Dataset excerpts
*** Block opens ***
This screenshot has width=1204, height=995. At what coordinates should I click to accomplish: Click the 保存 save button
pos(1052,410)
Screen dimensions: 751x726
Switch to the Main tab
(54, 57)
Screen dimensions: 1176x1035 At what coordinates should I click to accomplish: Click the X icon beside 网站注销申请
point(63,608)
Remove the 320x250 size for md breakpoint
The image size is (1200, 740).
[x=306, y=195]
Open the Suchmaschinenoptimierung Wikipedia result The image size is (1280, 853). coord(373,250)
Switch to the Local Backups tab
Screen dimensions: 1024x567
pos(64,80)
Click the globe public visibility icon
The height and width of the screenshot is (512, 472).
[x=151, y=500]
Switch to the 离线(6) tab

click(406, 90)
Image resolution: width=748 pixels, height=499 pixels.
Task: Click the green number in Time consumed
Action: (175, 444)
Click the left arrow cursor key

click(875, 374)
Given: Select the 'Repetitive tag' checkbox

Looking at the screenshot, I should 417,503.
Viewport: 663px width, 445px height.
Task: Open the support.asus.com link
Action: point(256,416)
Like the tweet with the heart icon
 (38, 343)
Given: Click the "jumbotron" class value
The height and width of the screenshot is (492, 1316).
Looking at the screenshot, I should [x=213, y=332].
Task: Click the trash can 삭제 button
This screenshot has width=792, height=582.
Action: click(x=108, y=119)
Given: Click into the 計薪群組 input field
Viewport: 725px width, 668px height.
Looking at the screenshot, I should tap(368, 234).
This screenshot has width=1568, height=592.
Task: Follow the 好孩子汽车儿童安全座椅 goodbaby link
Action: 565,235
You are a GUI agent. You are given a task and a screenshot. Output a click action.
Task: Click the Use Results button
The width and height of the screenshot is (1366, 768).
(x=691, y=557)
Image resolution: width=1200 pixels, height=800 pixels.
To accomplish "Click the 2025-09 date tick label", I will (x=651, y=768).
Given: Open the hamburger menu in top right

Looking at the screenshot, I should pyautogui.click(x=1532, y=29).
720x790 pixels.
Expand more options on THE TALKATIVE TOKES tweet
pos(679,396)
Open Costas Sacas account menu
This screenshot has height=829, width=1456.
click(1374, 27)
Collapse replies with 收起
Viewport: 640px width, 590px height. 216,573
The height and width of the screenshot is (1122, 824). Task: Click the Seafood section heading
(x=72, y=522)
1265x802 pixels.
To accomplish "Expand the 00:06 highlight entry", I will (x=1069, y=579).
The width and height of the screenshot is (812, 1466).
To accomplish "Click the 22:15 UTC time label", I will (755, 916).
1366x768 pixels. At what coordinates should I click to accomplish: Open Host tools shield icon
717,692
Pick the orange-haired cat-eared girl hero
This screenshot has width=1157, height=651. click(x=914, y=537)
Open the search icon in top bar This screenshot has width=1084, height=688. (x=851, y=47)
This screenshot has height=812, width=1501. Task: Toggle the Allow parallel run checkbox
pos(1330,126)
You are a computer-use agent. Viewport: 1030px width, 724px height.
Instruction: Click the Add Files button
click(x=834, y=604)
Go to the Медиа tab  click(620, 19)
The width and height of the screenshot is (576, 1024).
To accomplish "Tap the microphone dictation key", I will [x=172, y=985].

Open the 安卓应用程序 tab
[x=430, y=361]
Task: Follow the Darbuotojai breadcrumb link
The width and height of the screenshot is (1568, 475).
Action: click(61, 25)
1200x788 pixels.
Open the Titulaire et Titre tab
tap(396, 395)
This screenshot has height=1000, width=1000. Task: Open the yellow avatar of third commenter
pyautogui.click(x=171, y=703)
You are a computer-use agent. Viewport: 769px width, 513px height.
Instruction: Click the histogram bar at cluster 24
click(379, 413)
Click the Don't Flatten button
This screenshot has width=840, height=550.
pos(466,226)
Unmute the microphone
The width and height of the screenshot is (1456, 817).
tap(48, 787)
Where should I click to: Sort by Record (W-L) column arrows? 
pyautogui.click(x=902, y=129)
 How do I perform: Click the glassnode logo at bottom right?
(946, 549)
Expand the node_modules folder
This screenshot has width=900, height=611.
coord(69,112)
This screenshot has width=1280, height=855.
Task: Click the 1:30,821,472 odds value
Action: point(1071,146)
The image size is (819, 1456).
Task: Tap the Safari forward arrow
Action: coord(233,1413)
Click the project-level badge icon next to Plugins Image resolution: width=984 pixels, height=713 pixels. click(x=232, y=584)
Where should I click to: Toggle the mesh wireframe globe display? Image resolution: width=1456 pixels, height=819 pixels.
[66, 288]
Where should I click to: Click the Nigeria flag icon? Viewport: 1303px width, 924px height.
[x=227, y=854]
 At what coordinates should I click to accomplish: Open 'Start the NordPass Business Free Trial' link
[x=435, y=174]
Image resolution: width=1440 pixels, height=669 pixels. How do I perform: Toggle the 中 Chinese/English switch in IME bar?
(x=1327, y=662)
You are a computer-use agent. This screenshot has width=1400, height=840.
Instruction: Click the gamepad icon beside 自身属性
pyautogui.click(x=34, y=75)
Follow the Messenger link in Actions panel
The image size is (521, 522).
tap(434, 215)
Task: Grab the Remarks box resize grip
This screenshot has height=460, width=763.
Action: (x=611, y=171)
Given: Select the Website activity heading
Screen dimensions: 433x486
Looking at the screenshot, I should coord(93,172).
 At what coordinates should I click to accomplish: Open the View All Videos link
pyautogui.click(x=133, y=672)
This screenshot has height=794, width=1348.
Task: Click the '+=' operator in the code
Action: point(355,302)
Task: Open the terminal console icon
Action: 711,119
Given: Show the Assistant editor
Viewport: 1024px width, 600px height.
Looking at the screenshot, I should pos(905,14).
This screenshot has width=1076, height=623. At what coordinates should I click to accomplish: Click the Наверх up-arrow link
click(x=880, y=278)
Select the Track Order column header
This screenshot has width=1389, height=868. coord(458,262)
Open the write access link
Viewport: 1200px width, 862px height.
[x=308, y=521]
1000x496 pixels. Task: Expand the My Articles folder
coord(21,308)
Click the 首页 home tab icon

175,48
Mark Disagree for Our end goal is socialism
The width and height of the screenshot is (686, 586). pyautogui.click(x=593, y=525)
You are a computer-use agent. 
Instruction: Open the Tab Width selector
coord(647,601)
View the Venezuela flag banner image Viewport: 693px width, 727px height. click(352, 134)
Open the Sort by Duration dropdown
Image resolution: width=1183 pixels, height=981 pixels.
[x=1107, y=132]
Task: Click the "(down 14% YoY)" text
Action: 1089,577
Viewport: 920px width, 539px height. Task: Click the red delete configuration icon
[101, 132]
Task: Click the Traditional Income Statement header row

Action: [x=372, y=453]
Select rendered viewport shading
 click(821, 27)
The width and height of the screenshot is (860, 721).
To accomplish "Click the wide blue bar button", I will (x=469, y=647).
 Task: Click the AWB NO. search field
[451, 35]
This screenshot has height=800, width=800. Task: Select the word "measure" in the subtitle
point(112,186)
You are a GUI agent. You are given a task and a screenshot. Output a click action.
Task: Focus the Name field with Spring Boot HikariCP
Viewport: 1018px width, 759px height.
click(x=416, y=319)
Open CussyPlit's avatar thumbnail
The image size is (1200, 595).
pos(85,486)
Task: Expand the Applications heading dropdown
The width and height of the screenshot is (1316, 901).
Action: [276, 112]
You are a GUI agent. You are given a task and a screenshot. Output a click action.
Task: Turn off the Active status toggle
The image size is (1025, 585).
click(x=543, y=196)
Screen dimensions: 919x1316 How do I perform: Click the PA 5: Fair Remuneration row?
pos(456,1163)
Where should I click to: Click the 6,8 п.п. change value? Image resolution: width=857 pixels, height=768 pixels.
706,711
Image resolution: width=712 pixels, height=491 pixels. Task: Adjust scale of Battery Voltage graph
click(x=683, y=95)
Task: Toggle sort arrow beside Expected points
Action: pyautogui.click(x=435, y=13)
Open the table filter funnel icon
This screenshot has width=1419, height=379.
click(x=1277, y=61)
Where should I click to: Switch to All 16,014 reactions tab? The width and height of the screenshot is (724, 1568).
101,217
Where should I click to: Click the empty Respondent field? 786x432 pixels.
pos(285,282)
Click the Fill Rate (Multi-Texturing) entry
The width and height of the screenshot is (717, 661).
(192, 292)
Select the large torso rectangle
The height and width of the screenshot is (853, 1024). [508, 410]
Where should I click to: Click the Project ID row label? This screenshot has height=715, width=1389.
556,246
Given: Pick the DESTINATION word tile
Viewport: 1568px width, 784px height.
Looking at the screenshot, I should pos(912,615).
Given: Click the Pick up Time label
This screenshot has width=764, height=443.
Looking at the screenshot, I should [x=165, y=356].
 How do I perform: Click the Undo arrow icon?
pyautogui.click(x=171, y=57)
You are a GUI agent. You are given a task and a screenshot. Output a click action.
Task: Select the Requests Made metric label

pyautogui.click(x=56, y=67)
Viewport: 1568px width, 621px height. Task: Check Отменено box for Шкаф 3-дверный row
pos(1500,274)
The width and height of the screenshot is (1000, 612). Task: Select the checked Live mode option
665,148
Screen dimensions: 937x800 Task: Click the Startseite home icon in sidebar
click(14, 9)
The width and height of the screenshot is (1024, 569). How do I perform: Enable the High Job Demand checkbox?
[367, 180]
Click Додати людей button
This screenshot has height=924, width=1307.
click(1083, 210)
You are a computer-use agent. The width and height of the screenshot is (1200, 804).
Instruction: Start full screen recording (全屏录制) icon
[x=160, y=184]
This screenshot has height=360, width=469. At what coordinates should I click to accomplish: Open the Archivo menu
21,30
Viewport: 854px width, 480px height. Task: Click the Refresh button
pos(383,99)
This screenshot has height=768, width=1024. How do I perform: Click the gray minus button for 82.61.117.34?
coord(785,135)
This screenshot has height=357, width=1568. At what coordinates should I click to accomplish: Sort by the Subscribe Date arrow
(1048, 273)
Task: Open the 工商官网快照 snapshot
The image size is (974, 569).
*** Block closes ***
Problem statement:
Exactly as written, copy the lines from the one containing "This screenshot has height=357, width=1568." to the end of the entries, both ends included.

Written response:
This screenshot has height=357, width=1568. At what coordinates should I click to accomplish: Sort by the Subscribe Date arrow
(1048, 273)
Task: Open the 工商官网快照 snapshot
The image size is (974, 569).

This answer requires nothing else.